Open roxyboy opened 3 years ago
The same syntax was working fine till last week so I'm not sure what's changed...
The ECCO data portal is down unfortunately. Completely beyond our control.
Or maybe this error is not related to this. Pinging @martindurant for possible fsspec API change? Martin, does this error make sense to you?
553 def seek(self, *args, **kwargs):
--> 554 raise ValueError("Cannot seek streaming HTTP file")
555
556 async def _read(self, num=-1):
ValueError: Cannot seek streaming HTTP file
This would indicate that the size of the file was not available, which maybe the server doesn't support it (unlikely if it worked before). More likely, there either is no size temporarily, or the server is doing some kind of forwarding. It is worth running debug on the exception above, to see if the response looks like data or like some error message.
If you can reach the same URL using requests and can fetch specific bytes ranges with the Range header, but fsspec keeps falling back to streaming, then indeed there may be a bug in fsspec.

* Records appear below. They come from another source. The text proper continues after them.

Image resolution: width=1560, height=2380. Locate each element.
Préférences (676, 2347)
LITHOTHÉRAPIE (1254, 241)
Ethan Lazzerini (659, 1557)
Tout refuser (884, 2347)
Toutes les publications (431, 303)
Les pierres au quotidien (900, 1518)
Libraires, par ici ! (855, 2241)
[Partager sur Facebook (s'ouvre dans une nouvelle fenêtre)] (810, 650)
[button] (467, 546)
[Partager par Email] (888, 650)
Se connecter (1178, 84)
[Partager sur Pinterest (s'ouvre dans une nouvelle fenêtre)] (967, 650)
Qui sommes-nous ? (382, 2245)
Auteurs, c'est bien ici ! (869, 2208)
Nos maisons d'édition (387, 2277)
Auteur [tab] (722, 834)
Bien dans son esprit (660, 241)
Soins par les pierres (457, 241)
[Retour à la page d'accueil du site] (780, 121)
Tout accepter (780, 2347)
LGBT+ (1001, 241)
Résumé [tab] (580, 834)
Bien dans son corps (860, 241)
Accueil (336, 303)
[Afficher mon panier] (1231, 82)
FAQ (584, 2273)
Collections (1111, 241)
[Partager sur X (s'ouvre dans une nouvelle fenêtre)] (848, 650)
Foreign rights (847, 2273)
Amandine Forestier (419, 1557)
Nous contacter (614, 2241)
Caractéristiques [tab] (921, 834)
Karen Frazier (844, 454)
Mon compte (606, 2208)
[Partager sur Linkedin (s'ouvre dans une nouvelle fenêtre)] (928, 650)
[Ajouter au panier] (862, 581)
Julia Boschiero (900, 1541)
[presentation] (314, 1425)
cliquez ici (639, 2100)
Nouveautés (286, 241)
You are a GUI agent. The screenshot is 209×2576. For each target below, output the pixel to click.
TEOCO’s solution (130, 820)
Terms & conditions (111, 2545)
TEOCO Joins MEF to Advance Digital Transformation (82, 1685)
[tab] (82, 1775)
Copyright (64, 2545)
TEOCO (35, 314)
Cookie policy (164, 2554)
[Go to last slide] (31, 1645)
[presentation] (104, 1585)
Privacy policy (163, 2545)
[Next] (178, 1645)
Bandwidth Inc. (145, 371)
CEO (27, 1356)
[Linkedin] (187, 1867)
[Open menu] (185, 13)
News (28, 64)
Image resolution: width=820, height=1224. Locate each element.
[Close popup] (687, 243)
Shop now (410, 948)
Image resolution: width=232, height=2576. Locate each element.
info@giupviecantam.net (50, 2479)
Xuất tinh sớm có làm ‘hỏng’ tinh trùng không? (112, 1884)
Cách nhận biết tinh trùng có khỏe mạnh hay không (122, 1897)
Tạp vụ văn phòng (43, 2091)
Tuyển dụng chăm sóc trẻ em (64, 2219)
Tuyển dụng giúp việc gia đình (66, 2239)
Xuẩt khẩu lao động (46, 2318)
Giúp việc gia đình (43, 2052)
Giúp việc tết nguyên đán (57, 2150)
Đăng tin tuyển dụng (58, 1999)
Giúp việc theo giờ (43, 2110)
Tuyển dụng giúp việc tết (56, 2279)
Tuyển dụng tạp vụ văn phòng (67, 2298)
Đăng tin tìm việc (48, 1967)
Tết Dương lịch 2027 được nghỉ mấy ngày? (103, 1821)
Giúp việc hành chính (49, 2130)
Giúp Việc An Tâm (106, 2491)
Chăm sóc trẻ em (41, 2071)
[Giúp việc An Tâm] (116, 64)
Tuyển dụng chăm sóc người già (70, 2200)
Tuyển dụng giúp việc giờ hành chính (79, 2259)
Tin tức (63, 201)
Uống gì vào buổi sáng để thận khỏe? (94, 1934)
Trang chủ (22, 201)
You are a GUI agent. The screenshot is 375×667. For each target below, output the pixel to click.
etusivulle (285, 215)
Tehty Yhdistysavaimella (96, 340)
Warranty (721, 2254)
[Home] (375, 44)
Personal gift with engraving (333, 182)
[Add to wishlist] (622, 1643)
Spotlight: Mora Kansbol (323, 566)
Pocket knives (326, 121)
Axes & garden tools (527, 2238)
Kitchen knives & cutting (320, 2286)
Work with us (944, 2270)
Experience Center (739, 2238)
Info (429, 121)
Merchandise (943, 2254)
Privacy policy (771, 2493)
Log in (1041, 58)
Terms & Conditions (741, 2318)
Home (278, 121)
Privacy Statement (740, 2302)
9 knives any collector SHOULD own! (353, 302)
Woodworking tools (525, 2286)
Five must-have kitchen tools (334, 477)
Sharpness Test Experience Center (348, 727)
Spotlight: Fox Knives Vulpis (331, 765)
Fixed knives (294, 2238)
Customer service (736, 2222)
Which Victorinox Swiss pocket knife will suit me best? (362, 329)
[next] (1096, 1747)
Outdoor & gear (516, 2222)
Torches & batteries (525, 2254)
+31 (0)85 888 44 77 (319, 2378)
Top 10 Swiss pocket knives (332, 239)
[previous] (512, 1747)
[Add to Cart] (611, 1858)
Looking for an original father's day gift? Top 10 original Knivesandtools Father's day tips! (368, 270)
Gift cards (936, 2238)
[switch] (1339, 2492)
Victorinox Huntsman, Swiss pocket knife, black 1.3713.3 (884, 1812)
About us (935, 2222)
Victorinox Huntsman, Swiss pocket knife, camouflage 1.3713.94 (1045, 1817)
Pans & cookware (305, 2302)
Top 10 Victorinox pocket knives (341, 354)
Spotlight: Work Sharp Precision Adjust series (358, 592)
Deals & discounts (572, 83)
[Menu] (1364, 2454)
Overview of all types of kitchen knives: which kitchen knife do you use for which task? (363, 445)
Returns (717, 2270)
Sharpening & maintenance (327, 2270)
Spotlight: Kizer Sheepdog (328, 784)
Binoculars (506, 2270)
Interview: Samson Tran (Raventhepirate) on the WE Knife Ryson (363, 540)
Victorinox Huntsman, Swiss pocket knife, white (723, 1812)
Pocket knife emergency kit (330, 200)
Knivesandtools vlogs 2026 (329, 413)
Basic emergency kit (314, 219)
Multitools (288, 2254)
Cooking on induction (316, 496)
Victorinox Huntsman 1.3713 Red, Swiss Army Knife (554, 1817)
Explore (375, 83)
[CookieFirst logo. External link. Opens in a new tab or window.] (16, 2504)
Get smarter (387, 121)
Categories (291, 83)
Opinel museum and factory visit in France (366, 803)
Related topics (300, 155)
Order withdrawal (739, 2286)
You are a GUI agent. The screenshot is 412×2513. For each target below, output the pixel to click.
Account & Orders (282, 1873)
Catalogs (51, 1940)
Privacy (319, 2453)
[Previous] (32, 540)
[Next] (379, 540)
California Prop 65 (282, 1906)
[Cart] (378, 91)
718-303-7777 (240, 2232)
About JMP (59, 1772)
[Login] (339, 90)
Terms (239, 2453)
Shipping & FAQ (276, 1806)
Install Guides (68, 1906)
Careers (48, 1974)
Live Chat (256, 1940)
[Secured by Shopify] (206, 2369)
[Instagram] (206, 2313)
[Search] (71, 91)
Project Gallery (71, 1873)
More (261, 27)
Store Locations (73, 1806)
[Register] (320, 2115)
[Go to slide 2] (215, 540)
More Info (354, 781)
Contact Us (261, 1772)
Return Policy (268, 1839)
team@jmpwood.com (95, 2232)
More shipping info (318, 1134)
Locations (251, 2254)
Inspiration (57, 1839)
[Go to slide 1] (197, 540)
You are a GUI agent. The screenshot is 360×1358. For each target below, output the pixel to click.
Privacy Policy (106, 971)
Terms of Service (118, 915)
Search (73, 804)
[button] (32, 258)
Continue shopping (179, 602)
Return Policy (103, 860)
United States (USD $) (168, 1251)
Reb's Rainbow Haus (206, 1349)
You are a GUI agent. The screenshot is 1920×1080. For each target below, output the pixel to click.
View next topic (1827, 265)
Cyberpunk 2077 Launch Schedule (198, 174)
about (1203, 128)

As of right now, ~the ECCO data portal IS down, which would be consistent with the failure to return the file size.~
https://data.nas.nasa.gov/ecco/data.php?dir=/eccodata/llc_4320/compressed/0000154224
Correction the "size" column in the html website is apparently independent of the HTTP headers.
The absence of "size" or "modification time" is indicative of the portal being broken.
I passed this on to the ECCO portal maintainer and he said that the "size"s are not shown regularly on the website. He asked whether I could download some data from the links upon which I could, so he says that the portal should be working fine...
This would indicate that the size of the file was not available, which maybe the server doesn't support it (unlikely if it worked before). More likely, there either is no size temporarily, or the server is doing some kind of forwarding. It is worth running debug on the exception above, to see if the response looks like data or like some error message.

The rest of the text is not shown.